▶ **Raw records**:
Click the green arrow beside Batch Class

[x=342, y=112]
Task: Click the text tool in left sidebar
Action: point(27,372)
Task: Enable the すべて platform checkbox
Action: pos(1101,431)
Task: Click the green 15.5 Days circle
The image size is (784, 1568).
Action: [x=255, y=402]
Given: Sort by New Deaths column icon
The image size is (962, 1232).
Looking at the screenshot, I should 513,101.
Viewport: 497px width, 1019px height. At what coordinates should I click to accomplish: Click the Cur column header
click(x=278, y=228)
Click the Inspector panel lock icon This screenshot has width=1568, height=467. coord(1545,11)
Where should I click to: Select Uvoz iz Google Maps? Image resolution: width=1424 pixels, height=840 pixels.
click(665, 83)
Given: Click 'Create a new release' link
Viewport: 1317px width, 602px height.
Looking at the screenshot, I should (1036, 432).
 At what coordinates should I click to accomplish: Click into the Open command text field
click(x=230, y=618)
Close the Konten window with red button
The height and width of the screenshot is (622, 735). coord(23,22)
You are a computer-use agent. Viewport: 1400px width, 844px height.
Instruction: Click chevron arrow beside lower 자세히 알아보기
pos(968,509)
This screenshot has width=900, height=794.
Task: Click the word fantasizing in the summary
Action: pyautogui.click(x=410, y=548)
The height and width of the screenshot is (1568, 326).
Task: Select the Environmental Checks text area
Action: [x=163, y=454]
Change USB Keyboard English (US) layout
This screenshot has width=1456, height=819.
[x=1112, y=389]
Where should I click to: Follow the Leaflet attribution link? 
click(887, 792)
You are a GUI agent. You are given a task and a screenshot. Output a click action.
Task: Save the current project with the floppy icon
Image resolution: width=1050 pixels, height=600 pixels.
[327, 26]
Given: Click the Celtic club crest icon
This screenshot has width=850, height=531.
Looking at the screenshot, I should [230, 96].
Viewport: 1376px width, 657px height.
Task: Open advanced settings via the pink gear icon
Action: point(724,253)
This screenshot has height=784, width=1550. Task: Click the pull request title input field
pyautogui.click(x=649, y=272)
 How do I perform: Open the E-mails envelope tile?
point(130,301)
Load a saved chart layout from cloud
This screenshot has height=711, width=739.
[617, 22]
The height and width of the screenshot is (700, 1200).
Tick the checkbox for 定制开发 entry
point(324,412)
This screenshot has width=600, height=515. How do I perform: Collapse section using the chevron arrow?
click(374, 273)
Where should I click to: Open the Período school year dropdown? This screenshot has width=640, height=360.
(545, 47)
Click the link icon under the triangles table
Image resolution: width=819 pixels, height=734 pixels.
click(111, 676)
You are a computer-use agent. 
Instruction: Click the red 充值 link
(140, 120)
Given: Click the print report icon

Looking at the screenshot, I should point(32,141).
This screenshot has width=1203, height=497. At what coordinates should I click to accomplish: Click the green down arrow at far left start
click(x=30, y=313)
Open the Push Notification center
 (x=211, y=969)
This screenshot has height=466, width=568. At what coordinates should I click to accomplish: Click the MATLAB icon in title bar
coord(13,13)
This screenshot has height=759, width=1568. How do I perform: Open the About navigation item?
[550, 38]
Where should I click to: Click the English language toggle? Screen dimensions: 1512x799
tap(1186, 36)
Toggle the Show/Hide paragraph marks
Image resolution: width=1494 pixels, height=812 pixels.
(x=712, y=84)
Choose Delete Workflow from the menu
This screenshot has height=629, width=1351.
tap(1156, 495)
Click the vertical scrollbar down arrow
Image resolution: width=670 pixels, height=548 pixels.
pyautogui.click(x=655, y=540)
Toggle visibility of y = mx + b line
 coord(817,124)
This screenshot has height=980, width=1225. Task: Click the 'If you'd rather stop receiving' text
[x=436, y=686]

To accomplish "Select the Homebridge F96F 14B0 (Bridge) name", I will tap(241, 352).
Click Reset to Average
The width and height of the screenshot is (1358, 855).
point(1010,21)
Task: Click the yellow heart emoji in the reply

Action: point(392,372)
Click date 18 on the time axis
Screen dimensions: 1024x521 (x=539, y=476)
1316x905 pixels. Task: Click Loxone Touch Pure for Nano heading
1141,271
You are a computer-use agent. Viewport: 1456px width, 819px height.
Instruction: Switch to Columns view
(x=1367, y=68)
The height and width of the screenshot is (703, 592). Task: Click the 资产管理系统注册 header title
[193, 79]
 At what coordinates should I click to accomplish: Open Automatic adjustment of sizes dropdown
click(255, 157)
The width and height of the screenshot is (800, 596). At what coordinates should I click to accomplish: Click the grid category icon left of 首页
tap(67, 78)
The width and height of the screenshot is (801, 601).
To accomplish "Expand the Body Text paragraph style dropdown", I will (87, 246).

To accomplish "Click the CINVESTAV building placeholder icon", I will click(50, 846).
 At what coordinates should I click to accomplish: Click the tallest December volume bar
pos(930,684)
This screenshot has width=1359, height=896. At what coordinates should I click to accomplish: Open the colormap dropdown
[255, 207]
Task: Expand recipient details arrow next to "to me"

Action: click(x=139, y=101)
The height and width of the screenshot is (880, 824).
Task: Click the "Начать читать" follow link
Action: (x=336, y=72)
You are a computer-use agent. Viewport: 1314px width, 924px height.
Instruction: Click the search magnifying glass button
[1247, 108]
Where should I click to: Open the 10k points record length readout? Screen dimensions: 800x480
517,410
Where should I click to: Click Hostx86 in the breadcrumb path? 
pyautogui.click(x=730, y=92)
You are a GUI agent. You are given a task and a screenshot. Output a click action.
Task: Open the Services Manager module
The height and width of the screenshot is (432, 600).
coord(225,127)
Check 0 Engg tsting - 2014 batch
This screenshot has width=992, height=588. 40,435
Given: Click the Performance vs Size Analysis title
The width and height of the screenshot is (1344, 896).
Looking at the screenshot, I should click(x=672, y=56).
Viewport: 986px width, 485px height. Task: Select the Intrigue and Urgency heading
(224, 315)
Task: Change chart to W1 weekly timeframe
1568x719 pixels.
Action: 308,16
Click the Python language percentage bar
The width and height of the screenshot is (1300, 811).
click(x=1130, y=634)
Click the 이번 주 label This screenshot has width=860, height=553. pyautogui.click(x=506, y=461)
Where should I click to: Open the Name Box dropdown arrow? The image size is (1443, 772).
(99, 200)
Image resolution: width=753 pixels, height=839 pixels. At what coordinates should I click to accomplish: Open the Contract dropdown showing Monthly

▶ **Task brief**: Reproduce the entire listing above word for word, keeping every line in its original order.

▶ **Task result**:
Click the green arrow beside Batch Class

[x=342, y=112]
Task: Click the text tool in left sidebar
Action: point(27,372)
Task: Enable the すべて platform checkbox
Action: pos(1101,431)
Task: Click the green 15.5 Days circle
The image size is (784, 1568).
Action: [x=255, y=402]
Given: Sort by New Deaths column icon
The image size is (962, 1232).
Looking at the screenshot, I should 513,101.
Viewport: 497px width, 1019px height. At what coordinates should I click to accomplish: Click the Cur column header
click(x=278, y=228)
Click the Inspector panel lock icon This screenshot has width=1568, height=467. coord(1545,11)
Where should I click to: Select Uvoz iz Google Maps? Image resolution: width=1424 pixels, height=840 pixels.
click(665, 83)
Given: Click 'Create a new release' link
Viewport: 1317px width, 602px height.
Looking at the screenshot, I should (1036, 432).
 At what coordinates should I click to accomplish: Click into the Open command text field
click(x=230, y=618)
Close the Konten window with red button
The height and width of the screenshot is (622, 735). coord(23,22)
You are a computer-use agent. Viewport: 1400px width, 844px height.
Instruction: Click chevron arrow beside lower 자세히 알아보기
pos(968,509)
This screenshot has width=900, height=794.
Task: Click the word fantasizing in the summary
Action: pyautogui.click(x=410, y=548)
The height and width of the screenshot is (1568, 326).
Task: Select the Environmental Checks text area
Action: [x=163, y=454]
Change USB Keyboard English (US) layout
This screenshot has width=1456, height=819.
[x=1112, y=389]
Where should I click to: Follow the Leaflet attribution link? 
click(887, 792)
You are a GUI agent. You are given a task and a screenshot. Output a click action.
Task: Save the current project with the floppy icon
Image resolution: width=1050 pixels, height=600 pixels.
[327, 26]
Given: Click the Celtic club crest icon
This screenshot has width=850, height=531.
Looking at the screenshot, I should [230, 96].
Viewport: 1376px width, 657px height.
Task: Open advanced settings via the pink gear icon
Action: point(724,253)
This screenshot has height=784, width=1550. Task: Click the pull request title input field
pyautogui.click(x=649, y=272)
 How do I perform: Open the E-mails envelope tile?
point(130,301)
Load a saved chart layout from cloud
This screenshot has height=711, width=739.
[617, 22]
The height and width of the screenshot is (700, 1200).
Tick the checkbox for 定制开发 entry
point(324,412)
This screenshot has width=600, height=515. How do I perform: Collapse section using the chevron arrow?
click(374, 273)
Where should I click to: Open the Período school year dropdown? This screenshot has width=640, height=360.
(545, 47)
Click the link icon under the triangles table
Image resolution: width=819 pixels, height=734 pixels.
click(111, 676)
You are a computer-use agent. 
Instruction: Click the red 充值 link
(140, 120)
Given: Click the print report icon

Looking at the screenshot, I should point(32,141).
This screenshot has width=1203, height=497. At what coordinates should I click to accomplish: Click the green down arrow at far left start
click(x=30, y=313)
Open the Push Notification center
 (x=211, y=969)
This screenshot has height=466, width=568. At what coordinates should I click to accomplish: Click the MATLAB icon in title bar
coord(13,13)
This screenshot has height=759, width=1568. How do I perform: Open the About navigation item?
[550, 38]
Where should I click to: Click the English language toggle? Screen dimensions: 1512x799
tap(1186, 36)
Toggle the Show/Hide paragraph marks
Image resolution: width=1494 pixels, height=812 pixels.
(x=712, y=84)
Choose Delete Workflow from the menu
This screenshot has height=629, width=1351.
tap(1156, 495)
Click the vertical scrollbar down arrow
Image resolution: width=670 pixels, height=548 pixels.
pyautogui.click(x=655, y=540)
Toggle visibility of y = mx + b line
 coord(817,124)
This screenshot has height=980, width=1225. Task: Click the 'If you'd rather stop receiving' text
[x=436, y=686]

To accomplish "Select the Homebridge F96F 14B0 (Bridge) name", I will tap(241, 352).
Click Reset to Average
The width and height of the screenshot is (1358, 855).
point(1010,21)
Task: Click the yellow heart emoji in the reply

Action: point(392,372)
Click date 18 on the time axis
Screen dimensions: 1024x521 (x=539, y=476)
1316x905 pixels. Task: Click Loxone Touch Pure for Nano heading
1141,271
You are a computer-use agent. Viewport: 1456px width, 819px height.
Instruction: Switch to Columns view
(x=1367, y=68)
The height and width of the screenshot is (703, 592). Task: Click the 资产管理系统注册 header title
[193, 79]
 At what coordinates should I click to accomplish: Open Automatic adjustment of sizes dropdown
click(255, 157)
The width and height of the screenshot is (800, 596). At what coordinates should I click to accomplish: Click the grid category icon left of 首页
tap(67, 78)
The width and height of the screenshot is (801, 601).
To accomplish "Expand the Body Text paragraph style dropdown", I will (87, 246).

To accomplish "Click the CINVESTAV building placeholder icon", I will click(50, 846).
 At what coordinates should I click to accomplish: Click the tallest December volume bar
pos(930,684)
This screenshot has width=1359, height=896. At what coordinates should I click to accomplish: Open the colormap dropdown
[255, 207]
Task: Expand recipient details arrow next to "to me"

Action: click(x=139, y=101)
The height and width of the screenshot is (880, 824).
Task: Click the "Начать читать" follow link
Action: (x=336, y=72)
You are a computer-use agent. Viewport: 1314px width, 924px height.
Instruction: Click the search magnifying glass button
[1247, 108]
Where should I click to: Open the 10k points record length readout? Screen dimensions: 800x480
517,410
Where should I click to: Click Hostx86 in the breadcrumb path? 
pyautogui.click(x=730, y=92)
You are a GUI agent. You are given a task and a screenshot. Output a click action.
Task: Open the Services Manager module
The height and width of the screenshot is (432, 600).
coord(225,127)
Check 0 Engg tsting - 2014 batch
This screenshot has width=992, height=588. 40,435
Given: Click the Performance vs Size Analysis title
The width and height of the screenshot is (1344, 896).
Looking at the screenshot, I should click(x=672, y=56).
Viewport: 986px width, 485px height. Task: Select the Intrigue and Urgency heading
(224, 315)
Task: Change chart to W1 weekly timeframe
1568x719 pixels.
Action: 308,16
Click the Python language percentage bar
The width and height of the screenshot is (1300, 811).
click(x=1130, y=634)
Click the 이번 주 label This screenshot has width=860, height=553. pyautogui.click(x=506, y=461)
Where should I click to: Open the Name Box dropdown arrow? The image size is (1443, 772).
(99, 200)
Image resolution: width=753 pixels, height=839 pixels. At what coordinates should I click to accomplish: Open the Contract dropdown showing Monthly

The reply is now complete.